Thursday, August 13, 2015

Urquhart's Law: really?

Sorry, this is just fluff, but this morning's Campus Morning Mail another bit of fluff that I felt drawn to comment on:

Urquhart’s (really old) other law
CMM is a great believer in Urquhart’s Law of Political Communication, (as per the original House of Cards) that the correct response to scandalous statements is “you may say that but I could not possibly comment.” But it turns out another Urquhart had a different law. A reader found it and wanted to know what it means; “the inter-library loan demand for a periodical is as a rule a measure of its total use.” Readers under 50 ask an old librarian why anybody would need to get a library to loan a printed journal
And mystupidbrain wondered about the common sense assumption of using inter library loan to measure a journal's use.  Even in a print world that makes no sense.  ILL is for items you don't have in your library. Arguably what you do have in your library is the most used stuff, or the stuff your clients most want (because it's easier than sending ILL requests).
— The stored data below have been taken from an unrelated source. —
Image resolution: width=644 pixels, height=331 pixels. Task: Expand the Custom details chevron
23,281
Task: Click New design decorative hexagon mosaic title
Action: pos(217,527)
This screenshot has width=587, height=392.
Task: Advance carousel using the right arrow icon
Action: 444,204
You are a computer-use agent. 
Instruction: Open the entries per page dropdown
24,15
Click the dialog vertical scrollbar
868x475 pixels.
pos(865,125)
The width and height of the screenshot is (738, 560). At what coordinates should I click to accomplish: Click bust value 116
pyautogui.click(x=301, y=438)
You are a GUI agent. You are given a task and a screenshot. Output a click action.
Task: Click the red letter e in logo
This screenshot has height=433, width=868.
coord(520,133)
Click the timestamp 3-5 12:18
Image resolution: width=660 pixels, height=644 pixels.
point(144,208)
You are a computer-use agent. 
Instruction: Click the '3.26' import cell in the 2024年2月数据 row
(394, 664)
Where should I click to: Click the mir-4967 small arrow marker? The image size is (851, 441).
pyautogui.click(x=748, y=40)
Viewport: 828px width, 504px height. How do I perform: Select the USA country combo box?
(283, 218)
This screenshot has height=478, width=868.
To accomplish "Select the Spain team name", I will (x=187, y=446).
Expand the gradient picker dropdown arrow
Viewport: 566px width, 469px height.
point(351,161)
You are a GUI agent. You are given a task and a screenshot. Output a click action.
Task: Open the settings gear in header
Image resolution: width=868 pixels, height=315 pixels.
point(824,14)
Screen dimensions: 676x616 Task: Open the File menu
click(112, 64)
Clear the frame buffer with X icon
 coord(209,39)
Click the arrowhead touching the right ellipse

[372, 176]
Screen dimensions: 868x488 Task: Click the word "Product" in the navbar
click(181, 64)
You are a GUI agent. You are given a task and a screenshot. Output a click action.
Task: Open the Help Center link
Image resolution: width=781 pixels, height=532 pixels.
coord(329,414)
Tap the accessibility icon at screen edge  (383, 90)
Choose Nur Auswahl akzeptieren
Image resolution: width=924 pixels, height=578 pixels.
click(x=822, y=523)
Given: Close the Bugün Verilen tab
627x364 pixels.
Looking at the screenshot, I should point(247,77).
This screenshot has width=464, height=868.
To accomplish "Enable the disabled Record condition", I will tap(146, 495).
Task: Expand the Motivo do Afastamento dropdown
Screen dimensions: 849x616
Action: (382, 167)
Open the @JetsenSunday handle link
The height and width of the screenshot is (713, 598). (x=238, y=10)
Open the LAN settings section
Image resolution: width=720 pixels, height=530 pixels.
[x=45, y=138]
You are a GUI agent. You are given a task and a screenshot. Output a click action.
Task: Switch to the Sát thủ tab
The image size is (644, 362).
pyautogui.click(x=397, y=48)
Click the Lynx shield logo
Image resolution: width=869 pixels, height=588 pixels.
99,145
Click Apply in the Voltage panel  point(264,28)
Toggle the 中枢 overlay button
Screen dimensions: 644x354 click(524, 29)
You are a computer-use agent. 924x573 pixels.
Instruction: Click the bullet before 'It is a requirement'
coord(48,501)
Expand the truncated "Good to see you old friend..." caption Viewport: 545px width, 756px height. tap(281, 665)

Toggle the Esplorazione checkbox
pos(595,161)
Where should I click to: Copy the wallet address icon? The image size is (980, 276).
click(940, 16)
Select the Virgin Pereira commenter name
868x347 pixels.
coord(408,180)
Assuming other libraries do the same, and that there are a core collection of journals everyone has (say, for example, New Scientist) - so you will never get a request for it from another library. So to say the journal is low-use because no-one ILLs it is patently flawed logic.

What ILL requests might tell you is how unique a particular subscription is - you may be the only library subscribing in the country.  I think your outgoing ILL requests tell you a lot more about your collection, and its relationship to your clients' needs, than incoming requests ever could.

Of course all that runs through my head without knowing anything about the context of Urquhart's Law - I'd never heard of it.  So I looked it up.

Donald J. Urquhart (1909-1994) (BSc, PhD) was a revered figure in British library circles. He founded the  National Lending Library for Science and Technology in the early 1960s, against the opposition of the then current thinking of much of the library profession. It was a response to the post-war explosion in scientific information. Eventually the NLLST was absorbed by the British Library in 1973 to become the revered British Library Document Supply Service.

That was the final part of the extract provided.